Every record should be written out exactly, please.

(Stored records)

*** Block opens ***

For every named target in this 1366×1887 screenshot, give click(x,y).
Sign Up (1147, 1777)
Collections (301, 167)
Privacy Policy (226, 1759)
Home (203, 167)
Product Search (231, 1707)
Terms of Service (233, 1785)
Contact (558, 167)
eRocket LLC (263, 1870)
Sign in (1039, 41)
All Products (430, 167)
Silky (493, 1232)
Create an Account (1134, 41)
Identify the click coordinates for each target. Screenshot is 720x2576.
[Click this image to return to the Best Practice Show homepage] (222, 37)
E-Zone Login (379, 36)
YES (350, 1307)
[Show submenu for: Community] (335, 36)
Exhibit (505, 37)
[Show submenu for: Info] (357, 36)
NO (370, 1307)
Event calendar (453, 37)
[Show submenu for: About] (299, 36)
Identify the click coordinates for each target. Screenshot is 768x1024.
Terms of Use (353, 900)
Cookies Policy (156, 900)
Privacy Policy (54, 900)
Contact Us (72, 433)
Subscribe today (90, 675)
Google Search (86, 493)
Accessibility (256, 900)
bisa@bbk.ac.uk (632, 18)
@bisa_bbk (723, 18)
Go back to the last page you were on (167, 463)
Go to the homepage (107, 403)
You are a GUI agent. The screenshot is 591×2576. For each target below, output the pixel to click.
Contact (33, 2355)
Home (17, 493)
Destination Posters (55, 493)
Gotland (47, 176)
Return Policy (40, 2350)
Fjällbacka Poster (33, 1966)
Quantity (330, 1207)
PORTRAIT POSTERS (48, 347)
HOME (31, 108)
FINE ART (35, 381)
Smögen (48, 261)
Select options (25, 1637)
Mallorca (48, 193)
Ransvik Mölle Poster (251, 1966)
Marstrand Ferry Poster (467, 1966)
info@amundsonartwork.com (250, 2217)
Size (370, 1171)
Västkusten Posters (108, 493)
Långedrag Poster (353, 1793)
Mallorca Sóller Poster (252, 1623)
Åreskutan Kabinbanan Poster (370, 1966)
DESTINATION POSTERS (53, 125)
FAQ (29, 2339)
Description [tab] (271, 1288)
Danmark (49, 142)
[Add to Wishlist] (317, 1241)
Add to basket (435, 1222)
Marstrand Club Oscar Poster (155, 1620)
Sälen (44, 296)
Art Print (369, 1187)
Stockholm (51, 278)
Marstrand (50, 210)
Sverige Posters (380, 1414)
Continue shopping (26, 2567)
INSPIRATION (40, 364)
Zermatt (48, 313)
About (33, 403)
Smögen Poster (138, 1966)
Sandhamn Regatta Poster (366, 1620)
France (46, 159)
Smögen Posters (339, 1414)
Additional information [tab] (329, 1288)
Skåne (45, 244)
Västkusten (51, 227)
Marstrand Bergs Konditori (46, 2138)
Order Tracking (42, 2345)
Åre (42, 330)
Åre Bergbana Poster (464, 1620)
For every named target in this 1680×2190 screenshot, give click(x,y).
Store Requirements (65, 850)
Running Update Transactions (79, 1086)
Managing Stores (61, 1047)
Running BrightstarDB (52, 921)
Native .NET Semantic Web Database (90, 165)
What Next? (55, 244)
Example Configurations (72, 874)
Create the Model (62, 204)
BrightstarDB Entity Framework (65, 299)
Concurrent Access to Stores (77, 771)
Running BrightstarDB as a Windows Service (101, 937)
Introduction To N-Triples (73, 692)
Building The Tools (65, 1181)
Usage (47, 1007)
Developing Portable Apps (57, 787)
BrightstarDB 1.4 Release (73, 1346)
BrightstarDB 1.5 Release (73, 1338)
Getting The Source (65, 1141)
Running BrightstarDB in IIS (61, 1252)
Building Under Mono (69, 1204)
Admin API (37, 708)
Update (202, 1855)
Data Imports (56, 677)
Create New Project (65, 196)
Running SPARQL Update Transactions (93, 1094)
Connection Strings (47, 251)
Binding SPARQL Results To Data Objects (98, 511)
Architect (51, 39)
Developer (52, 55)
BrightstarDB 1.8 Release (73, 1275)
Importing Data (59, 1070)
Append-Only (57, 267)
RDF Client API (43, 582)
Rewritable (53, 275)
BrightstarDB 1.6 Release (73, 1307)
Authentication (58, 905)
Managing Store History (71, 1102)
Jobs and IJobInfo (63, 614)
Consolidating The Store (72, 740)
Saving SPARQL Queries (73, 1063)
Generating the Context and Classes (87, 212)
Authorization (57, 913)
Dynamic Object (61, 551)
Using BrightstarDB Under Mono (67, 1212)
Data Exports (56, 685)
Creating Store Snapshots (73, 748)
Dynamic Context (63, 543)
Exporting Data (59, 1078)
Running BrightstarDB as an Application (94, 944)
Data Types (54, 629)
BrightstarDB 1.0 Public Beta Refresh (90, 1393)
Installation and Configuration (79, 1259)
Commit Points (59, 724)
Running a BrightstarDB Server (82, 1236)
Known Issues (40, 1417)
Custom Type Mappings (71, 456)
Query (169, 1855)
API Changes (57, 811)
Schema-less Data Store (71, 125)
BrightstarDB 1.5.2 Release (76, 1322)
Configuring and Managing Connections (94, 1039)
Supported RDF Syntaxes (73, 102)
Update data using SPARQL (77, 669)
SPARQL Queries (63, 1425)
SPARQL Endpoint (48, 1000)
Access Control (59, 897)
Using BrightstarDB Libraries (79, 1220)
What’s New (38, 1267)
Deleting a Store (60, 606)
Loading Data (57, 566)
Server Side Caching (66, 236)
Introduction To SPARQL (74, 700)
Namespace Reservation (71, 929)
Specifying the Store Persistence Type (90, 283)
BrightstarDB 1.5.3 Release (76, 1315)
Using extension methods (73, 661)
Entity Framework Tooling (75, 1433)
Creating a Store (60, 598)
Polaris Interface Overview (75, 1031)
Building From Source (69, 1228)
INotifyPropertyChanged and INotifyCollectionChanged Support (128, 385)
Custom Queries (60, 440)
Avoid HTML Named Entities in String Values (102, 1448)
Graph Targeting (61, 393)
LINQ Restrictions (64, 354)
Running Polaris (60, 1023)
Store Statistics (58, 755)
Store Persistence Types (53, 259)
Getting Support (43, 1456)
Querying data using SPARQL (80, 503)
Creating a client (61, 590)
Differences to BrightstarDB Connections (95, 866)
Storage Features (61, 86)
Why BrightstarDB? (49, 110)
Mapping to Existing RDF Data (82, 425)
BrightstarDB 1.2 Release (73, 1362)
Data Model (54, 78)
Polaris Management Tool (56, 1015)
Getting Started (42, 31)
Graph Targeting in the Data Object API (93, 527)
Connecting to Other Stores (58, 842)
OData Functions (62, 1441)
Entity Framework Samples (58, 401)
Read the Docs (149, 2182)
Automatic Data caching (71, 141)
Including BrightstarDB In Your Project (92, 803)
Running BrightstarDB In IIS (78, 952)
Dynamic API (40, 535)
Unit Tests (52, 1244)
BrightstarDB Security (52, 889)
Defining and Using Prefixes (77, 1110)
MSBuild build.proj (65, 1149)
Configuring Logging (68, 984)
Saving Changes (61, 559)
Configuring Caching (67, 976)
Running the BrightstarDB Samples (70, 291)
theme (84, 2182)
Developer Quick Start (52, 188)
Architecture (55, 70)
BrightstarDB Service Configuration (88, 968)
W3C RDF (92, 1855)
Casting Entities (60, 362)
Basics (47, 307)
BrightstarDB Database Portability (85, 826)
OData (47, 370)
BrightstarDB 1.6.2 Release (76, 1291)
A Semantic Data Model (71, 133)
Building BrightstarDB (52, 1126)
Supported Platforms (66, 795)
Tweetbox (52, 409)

*** Block closes ***

*Exercise result*:
For every named target in this 1366×1887 screenshot, give click(x,y).
Sign Up (1147, 1777)
Collections (301, 167)
Privacy Policy (226, 1759)
Home (203, 167)
Product Search (231, 1707)
Terms of Service (233, 1785)
Contact (558, 167)
eRocket LLC (263, 1870)
Sign in (1039, 41)
All Products (430, 167)
Silky (493, 1232)
Create an Account (1134, 41)
Identify the click coordinates for each target. Screenshot is 720x2576.
[Click this image to return to the Best Practice Show homepage] (222, 37)
E-Zone Login (379, 36)
YES (350, 1307)
[Show submenu for: Community] (335, 36)
Exhibit (505, 37)
[Show submenu for: Info] (357, 36)
NO (370, 1307)
Event calendar (453, 37)
[Show submenu for: About] (299, 36)
Identify the click coordinates for each target. Screenshot is 768x1024.
Terms of Use (353, 900)
Cookies Policy (156, 900)
Privacy Policy (54, 900)
Contact Us (72, 433)
Subscribe today (90, 675)
Google Search (86, 493)
Accessibility (256, 900)
bisa@bbk.ac.uk (632, 18)
@bisa_bbk (723, 18)
Go back to the last page you were on (167, 463)
Go to the homepage (107, 403)
You are a GUI agent. The screenshot is 591×2576. For each target below, output the pixel to click.
Contact (33, 2355)
Home (17, 493)
Destination Posters (55, 493)
Gotland (47, 176)
Return Policy (40, 2350)
Fjällbacka Poster (33, 1966)
Quantity (330, 1207)
PORTRAIT POSTERS (48, 347)
HOME (31, 108)
FINE ART (35, 381)
Smögen (48, 261)
Select options (25, 1637)
Mallorca (48, 193)
Ransvik Mölle Poster (251, 1966)
Marstrand Ferry Poster (467, 1966)
info@amundsonartwork.com (250, 2217)
Size (370, 1171)
Västkusten Posters (108, 493)
Långedrag Poster (353, 1793)
Mallorca Sóller Poster (252, 1623)
Åreskutan Kabinbanan Poster (370, 1966)
DESTINATION POSTERS (53, 125)
FAQ (29, 2339)
Description [tab] (271, 1288)
Danmark (49, 142)
[Add to Wishlist] (317, 1241)
Add to basket (435, 1222)
Marstrand Club Oscar Poster (155, 1620)
Sälen (44, 296)
Art Print (369, 1187)
Stockholm (51, 278)
Marstrand (50, 210)
Sverige Posters (380, 1414)
Continue shopping (26, 2567)
INSPIRATION (40, 364)
Zermatt (48, 313)
About (33, 403)
Smögen Poster (138, 1966)
Sandhamn Regatta Poster (366, 1620)
France (46, 159)
Smögen Posters (339, 1414)
Additional information [tab] (329, 1288)
Skåne (45, 244)
Västkusten (51, 227)
Marstrand Bergs Konditori (46, 2138)
Order Tracking (42, 2345)
Åre (42, 330)
Åre Bergbana Poster (464, 1620)
For every named target in this 1680×2190 screenshot, give click(x,y).
Store Requirements (65, 850)
Running Update Transactions (79, 1086)
Managing Stores (61, 1047)
Running BrightstarDB (52, 921)
Native .NET Semantic Web Database (90, 165)
What Next? (55, 244)
Example Configurations (72, 874)
Create the Model (62, 204)
BrightstarDB Entity Framework (65, 299)
Concurrent Access to Stores (77, 771)
Running BrightstarDB as a Windows Service (101, 937)
Introduction To N-Triples (73, 692)
Building The Tools (65, 1181)
Usage (47, 1007)
Developing Portable Apps (57, 787)
BrightstarDB 1.4 Release (73, 1346)
BrightstarDB 1.5 Release (73, 1338)
Getting The Source (65, 1141)
Running BrightstarDB in IIS (61, 1252)
Building Under Mono (69, 1204)
Admin API (37, 708)
Update (202, 1855)
Data Imports (56, 677)
Create New Project (65, 196)
Running SPARQL Update Transactions (93, 1094)
Connection Strings (47, 251)
Binding SPARQL Results To Data Objects (98, 511)
Architect (51, 39)
Developer (52, 55)
BrightstarDB 1.8 Release (73, 1275)
Importing Data (59, 1070)
Append-Only (57, 267)
RDF Client API (43, 582)
Rewritable (53, 275)
BrightstarDB 1.6 Release (73, 1307)
Authentication (58, 905)
Managing Store History (71, 1102)
Jobs and IJobInfo (63, 614)
Consolidating The Store (72, 740)
Saving SPARQL Queries (73, 1063)
Generating the Context and Classes (87, 212)
Authorization (57, 913)
Dynamic Object (61, 551)
Using BrightstarDB Under Mono (67, 1212)
Data Exports (56, 685)
Creating Store Snapshots (73, 748)
Dynamic Context (63, 543)
Exporting Data (59, 1078)
Running BrightstarDB as an Application (94, 944)
Data Types (54, 629)
BrightstarDB 1.0 Public Beta Refresh (90, 1393)
Installation and Configuration (79, 1259)
Commit Points (59, 724)
Running a BrightstarDB Server (82, 1236)
Known Issues (40, 1417)
Custom Type Mappings (71, 456)
Query (169, 1855)
API Changes (57, 811)
Schema-less Data Store (71, 125)
BrightstarDB 1.5.2 Release (76, 1322)
Configuring and Managing Connections (94, 1039)
Supported RDF Syntaxes (73, 102)
Update data using SPARQL (77, 669)
SPARQL Queries (63, 1425)
SPARQL Endpoint (48, 1000)
Access Control (59, 897)
Using BrightstarDB Libraries (79, 1220)
What’s New (38, 1267)
Deleting a Store (60, 606)
Loading Data (57, 566)
Server Side Caching (66, 236)
Introduction To SPARQL (74, 700)
Namespace Reservation (71, 929)
Specifying the Store Persistence Type (90, 283)
BrightstarDB 1.5.3 Release (76, 1315)
Using extension methods (73, 661)
Entity Framework Tooling (75, 1433)
Creating a Store (60, 598)
Polaris Interface Overview (75, 1031)
Building From Source (69, 1228)
INotifyPropertyChanged and INotifyCollectionChanged Support (128, 385)
Custom Queries (60, 440)
Avoid HTML Named Entities in String Values (102, 1448)
Graph Targeting (61, 393)
LINQ Restrictions (64, 354)
Running Polaris (60, 1023)
Store Statistics (58, 755)
Store Persistence Types (53, 259)
Getting Support (43, 1456)
Querying data using SPARQL (80, 503)
Creating a client (61, 590)
Differences to BrightstarDB Connections (95, 866)
Storage Features (61, 86)
Why BrightstarDB? (49, 110)
Mapping to Existing RDF Data (82, 425)
BrightstarDB 1.2 Release (73, 1362)
Data Model (54, 78)
Polaris Management Tool (56, 1015)
Getting Started (42, 31)
Graph Targeting in the Data Object API (93, 527)
Connecting to Other Stores (58, 842)
OData Functions (62, 1441)
Entity Framework Samples (58, 401)
Read the Docs (149, 2182)
Automatic Data caching (71, 141)
Including BrightstarDB In Your Project (92, 803)
Running BrightstarDB In IIS (78, 952)
Dynamic API (40, 535)
Unit Tests (52, 1244)
BrightstarDB Security (52, 889)
Defining and Using Prefixes (77, 1110)
MSBuild build.proj (65, 1149)
Configuring Logging (68, 984)
Saving Changes (61, 559)
Configuring Caching (67, 976)
Running the BrightstarDB Samples (70, 291)
theme (84, 2182)
Developer Quick Start (52, 188)
Architecture (55, 70)
BrightstarDB Service Configuration (88, 968)
W3C RDF (92, 1855)
Casting Entities (60, 362)
Basics (47, 307)
BrightstarDB Database Portability (85, 826)
OData (47, 370)
BrightstarDB 1.6.2 Release (76, 1291)
A Semantic Data Model (71, 133)
Building BrightstarDB (52, 1126)
Supported Platforms (66, 795)
Tweetbox (52, 409)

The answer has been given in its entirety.